Re: Pondering security update time frames

1. and 2.: Yes, it often takes at least 3 days for security critical updates in important packages (e.g. kernel update to 4.8.3) to land. I think the real challenge here is to continue shipping quality software while reducing time to ship. Scratch builds and release-monitoring.org (Anitya) have improved this a lot, effectively providing finished update builds within <24 hours after upstream update release – at least for some packages with upstream tracked there. Parallel to bodhi/koji preparing the update the maintainer can review code and have the update ready to submit to updates-testing. Some reasons why updates take some time to be shipped to the user, plus some solutions or open questions: * time goes by before maintainer and build system know there is an update. Solution: release-monitoring.org. Packages just have to use it. * building the package takes some time. Solution: Auto-build feature. Package maintainers just have to use it. Doesn't work well with all packages. * mainainer response: Many packages have only one effective maintainer or none at all.
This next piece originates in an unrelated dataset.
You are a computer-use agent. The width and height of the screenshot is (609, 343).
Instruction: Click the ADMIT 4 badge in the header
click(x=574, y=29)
Solution: Not easy, since we don't have enough maintainers * when submitting a build to updates-testing or updates, the repo quite often is in "locked" state causing a delay of e.g. 10 hours. This should be fixed. * testing: more people could contribute to test packages * mirrors are often outdated. I've seen delays of more than 2 days earlier this year. From my subjective perspective this has improved, but getting updates to all mirrors in <24 hours is probably too hard to do.